And so we woke up this morning to newspaper splashes reporting Hockey’s views about welfare entitlements, courtesy of a speech he gave to British free-market think-tank the Institute of Economic Affairs. Entitled "The End of the Age of Entitlement", Hockey’s speech is a wide-ranging philosophical assault on the welfare state, brought on, he says, "as a result of the recent financial crisis".

Hockey’s argument is a simple — or rather, simplistic — one. Big programs of welfare entitlements were constructed by western democracies in the years after World War II, but now we can’t pay for them.
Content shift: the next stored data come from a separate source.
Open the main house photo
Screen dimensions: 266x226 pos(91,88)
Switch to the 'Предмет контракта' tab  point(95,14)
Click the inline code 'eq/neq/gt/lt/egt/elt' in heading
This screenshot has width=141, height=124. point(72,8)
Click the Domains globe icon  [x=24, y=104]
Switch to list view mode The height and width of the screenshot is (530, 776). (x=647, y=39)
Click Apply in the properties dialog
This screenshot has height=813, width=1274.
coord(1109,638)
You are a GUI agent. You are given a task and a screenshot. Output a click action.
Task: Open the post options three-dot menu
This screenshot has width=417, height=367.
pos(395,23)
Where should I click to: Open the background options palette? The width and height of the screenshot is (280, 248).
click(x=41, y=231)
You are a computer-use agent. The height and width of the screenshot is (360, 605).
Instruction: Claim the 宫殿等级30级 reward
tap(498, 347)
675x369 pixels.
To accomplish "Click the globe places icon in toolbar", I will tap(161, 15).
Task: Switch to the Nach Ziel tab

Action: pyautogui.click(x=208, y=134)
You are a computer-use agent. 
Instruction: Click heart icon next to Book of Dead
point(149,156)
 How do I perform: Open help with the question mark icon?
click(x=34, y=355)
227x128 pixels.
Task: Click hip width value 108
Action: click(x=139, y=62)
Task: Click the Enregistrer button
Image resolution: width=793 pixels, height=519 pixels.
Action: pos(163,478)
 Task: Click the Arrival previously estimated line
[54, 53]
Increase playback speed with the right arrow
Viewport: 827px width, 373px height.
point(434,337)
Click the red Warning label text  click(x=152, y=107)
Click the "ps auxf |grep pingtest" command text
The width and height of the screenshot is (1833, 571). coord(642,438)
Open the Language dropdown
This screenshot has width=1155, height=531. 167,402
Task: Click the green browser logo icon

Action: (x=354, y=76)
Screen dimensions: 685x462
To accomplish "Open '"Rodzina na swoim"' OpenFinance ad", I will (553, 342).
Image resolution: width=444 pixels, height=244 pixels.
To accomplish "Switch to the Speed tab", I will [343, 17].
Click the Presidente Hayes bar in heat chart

Therefore they must end, because otherwise we’ll all go broke.

"Government spending on a range of social programs including education, health, housing, subsidised transport, social safety nets and retirement benefits has reached extraordinary levels as a percentage of GDP," he claims.

"However an inadequate level of revenue has forced nations into levels of indebtedness that, in an age of slowing growth and ageing population, are simply unsustainable."

Hockey is speaking in London, in a region which is struggling to come to terms with a downturn that many economists are calling a "little depression". As Wayne Swan reminded us the other day, the British economy is actually smaller now than it was in 2007. The aftermath of the global financial crisis saw a shocking crash in the UK and Irish housing market, and the first run on a British bank in nearly a century.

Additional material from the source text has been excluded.